Le droit de tuer

 

 

   Les termes variés utilisés par les medias pour justifier ou incriminer le même acte de tuer dans des circonstances différentes soulève la question suivante: s’agit-il d’orienter l’opinion publique d’après des partis pris politiques, économiques ou autres ou y aurait-il un droit de tuer?

 

1.-En termes de légalité et de morale, le droit de tuer existe sous des formes variant d’après les types de gouvernement et de socio-cultures ce qui peut mener à des contradictions internes dans un même système où guerre et peine de mort coexistent avec l’interdiction de l’avortement et de l’euthanasie. Seul le pouvoir a le droit de tuer et d’imposer à l’individu le devoir de tuer (exécutions, guerres) : force fait loi..

 

2.-En termes de légitimité et d’éthique,  le droit de tuer ne se justifie pas .

      La pulsion instinctive de tuer ( pour défendre son territoire, assurer sa dominance, éliminer la compétition) est souvent invoquée comme une loi naturelle . Cet alibi  ne correspond pas toutefois à une loi générale: il y a d’autres comportements de survie (la fuite, le combat, l’appel au secours) dans la nature.

     C’est à force de conditionnement et d’entraînement que les hommes croient avoir le droit de tuer: On cite l’exemple des soldats qui doivent être conditionnés à visualiser des cibles humaines lors de leur entraînement pour être efficaces au moment de l’action lorsque l’instinct de solidarité de l’espèce risque de l’emporter sur l’instinct de tuer.

 Le film Apocalypse now  par ailleurs montre combien les progrès techniques ont réussi à aseptiser l’acte de tuer en séparant l’agent des conséquences de ses actes,  faisant obstacle ainsi à toute prise de conscience de l’horreur de la tuerie.

Tous les autres moyens mis en oeuvre par la société (culte du héros, code d’honneur, lavage de cerveau idéologique) témoignent de la nécessité d’un entraînement à la tuerie.

     La légitime défense invoquée comme raison sera reconnue par le droit puisqu’il s’agit d’un acte instinctif où la responsabilité de l’agent n’est pas mise en cause. Pourtant, si la mort qui survient est ”accidentelle”  (celle de la victime, de l’assaillant ou des deux) , le  libre port d’armes, les préjugés,  une culture de la violence préparent souvent à long terme cette issue. Cela ramène la question   à d es origines plus lointaines: “Qui voudrait donc me tuer et pourquoi?”

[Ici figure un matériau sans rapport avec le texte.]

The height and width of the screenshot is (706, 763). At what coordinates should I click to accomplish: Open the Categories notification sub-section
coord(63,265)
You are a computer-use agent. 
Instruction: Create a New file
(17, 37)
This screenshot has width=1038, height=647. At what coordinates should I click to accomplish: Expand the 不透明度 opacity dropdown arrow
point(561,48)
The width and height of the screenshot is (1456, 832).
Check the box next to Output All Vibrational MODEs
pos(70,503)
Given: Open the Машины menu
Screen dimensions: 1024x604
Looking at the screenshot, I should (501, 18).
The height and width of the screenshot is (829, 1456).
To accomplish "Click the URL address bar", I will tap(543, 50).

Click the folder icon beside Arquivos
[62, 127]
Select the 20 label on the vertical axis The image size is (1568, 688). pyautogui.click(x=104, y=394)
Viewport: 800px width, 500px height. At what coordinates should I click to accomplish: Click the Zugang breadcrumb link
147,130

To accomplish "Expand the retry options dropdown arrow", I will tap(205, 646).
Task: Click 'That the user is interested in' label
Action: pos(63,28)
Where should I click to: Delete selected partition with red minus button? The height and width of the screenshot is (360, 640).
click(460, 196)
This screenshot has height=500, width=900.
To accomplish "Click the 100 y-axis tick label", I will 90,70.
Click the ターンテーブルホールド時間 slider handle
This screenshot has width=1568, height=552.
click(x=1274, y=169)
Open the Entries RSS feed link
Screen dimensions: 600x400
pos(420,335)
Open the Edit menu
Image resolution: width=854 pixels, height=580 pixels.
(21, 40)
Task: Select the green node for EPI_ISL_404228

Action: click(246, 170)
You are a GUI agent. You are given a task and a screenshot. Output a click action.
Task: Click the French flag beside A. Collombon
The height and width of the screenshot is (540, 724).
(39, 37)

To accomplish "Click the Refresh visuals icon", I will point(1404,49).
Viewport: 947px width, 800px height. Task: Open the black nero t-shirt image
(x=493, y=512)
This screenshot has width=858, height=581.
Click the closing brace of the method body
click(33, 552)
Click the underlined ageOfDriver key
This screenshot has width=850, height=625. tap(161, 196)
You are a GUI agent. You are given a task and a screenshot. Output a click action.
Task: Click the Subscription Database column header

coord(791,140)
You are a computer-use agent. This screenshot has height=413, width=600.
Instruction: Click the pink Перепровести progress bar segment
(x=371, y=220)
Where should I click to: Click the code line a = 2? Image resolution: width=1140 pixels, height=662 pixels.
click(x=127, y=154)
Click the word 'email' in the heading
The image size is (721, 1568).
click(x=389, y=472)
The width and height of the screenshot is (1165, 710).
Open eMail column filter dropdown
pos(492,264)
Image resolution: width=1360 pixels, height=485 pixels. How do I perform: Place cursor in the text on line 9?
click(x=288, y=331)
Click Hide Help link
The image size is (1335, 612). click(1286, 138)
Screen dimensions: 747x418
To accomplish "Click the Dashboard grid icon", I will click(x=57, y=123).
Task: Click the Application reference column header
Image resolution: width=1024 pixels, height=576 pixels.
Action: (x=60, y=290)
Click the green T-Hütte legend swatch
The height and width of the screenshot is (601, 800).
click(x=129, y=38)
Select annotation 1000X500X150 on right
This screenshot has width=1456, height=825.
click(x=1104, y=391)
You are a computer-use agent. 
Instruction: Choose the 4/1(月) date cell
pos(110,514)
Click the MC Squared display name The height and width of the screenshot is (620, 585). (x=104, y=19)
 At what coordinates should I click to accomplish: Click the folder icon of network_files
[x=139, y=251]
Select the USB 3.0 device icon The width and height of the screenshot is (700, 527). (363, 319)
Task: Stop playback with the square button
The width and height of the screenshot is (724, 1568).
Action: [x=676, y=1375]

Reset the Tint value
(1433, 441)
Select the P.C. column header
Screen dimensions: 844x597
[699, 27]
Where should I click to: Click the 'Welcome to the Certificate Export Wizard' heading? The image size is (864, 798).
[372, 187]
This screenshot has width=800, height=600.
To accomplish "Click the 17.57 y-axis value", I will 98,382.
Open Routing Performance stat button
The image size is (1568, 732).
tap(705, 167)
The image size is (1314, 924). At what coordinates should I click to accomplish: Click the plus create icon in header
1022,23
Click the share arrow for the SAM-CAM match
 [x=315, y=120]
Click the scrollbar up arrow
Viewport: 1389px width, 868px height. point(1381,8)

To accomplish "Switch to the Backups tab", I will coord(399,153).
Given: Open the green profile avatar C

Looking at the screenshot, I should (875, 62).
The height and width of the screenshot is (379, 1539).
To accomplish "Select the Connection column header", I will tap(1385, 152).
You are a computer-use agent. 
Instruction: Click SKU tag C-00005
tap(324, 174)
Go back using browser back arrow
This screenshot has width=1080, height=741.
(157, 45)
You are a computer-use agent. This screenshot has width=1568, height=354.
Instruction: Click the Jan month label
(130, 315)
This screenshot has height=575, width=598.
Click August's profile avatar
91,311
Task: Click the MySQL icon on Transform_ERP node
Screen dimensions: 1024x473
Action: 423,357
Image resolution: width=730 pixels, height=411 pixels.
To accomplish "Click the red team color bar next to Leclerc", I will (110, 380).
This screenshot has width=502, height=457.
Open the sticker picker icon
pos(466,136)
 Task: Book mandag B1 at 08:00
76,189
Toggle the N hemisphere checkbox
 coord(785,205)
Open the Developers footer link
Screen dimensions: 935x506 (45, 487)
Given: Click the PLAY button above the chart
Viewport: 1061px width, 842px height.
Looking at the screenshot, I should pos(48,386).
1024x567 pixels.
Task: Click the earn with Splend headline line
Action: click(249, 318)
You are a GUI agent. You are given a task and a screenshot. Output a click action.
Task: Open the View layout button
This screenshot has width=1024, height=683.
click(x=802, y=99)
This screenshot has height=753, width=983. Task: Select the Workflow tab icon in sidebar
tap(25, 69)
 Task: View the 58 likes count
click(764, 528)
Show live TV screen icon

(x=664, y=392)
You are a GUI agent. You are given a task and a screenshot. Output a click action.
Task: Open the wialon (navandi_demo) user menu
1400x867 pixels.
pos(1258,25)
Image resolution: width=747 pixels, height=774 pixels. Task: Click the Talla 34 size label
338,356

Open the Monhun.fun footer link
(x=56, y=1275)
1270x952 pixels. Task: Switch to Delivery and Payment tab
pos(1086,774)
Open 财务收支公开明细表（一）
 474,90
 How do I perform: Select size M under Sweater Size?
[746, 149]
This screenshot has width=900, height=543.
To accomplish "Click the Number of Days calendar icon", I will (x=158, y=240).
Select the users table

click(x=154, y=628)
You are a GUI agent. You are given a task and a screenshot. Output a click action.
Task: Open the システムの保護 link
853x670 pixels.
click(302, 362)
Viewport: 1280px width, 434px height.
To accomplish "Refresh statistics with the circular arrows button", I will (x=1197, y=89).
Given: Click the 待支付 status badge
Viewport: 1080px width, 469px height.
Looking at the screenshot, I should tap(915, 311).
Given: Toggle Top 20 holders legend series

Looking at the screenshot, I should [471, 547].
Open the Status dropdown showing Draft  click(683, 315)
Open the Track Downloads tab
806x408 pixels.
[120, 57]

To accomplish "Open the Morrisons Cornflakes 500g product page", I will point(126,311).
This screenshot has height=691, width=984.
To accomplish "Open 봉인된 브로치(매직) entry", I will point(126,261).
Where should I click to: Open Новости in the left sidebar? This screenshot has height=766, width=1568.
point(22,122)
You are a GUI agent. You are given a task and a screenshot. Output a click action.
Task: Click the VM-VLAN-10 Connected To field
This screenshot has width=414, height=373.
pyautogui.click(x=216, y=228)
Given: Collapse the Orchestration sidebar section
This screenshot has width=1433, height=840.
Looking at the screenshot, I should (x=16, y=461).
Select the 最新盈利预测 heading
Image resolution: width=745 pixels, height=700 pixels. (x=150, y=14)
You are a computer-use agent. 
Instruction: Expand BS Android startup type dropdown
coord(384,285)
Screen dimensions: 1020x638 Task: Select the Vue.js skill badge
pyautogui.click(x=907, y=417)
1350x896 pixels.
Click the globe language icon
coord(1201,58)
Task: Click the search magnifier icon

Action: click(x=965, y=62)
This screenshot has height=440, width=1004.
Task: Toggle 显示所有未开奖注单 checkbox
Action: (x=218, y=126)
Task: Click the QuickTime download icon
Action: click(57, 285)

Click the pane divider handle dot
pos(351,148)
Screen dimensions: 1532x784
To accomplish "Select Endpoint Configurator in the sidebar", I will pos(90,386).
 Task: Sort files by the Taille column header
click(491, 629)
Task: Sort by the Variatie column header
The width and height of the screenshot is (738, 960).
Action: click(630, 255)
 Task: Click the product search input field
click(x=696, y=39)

En remontant la filière, on trouvera sans doute que l’assaillant a des motifs pour exercer ce qu’il croit être son droit de légitime défense (injustices sociales, abus de pouvoir, refus de l’esclavage, violence domestique etc)

 

3.-En termes de société

Les pratiques qui dans les sociétés anciennes  étaient destinées à circonscrire ou à exorciser la violence (bouc émissaire, recherche de parenté  entre ennemis potentiels) sont interprétées comme des coutumes barbares par des sociétés évoluées qui laissent peu ou pas de place au pardon, à la réparation des fautes (voir l’univers carcélaire).

On cite l’influence de la philosophie bouddhiste sur la mentalité orientale plus encline au pardon ( les Japonais incarcérés lors de la deuxième guerre mondiale se sont réintégrés à la société américaine; l’accueil des Américains au Vietnam semble témoigner d’une absence d’hostilité.)

 

4.-En termes de démocratie,  le droit de tuer équivaut à un constat d’ échec.

   La peine de mort qui subsite dans certains pays démocratiques affecte, d’après les statistiques, presque exclusivement la population la plus défavorisée au départ confirmant ainsi l’existence d’inégalités infranchissables.        

   La guerre, même “juste” en apparence, n’est souvent que la conséquence d’une obstination dans l’aveuglement  , d’une persistance des préjugés, du refus répété du dialogue et des négociations  politiques.

Les pratiques proprement démocratiques: la libre expression (s’opposant à l’information filtrée des medias), la manifestation de la volonté du peuple (contrairement à sa voix autorisée par le système électoral établi), la résistance pacifique, la désobéissance civile ont encore peu de poids  et aboutissent trop souvent au  sacrifice de leurs défenseurs sur l’autel du grand Léviathan.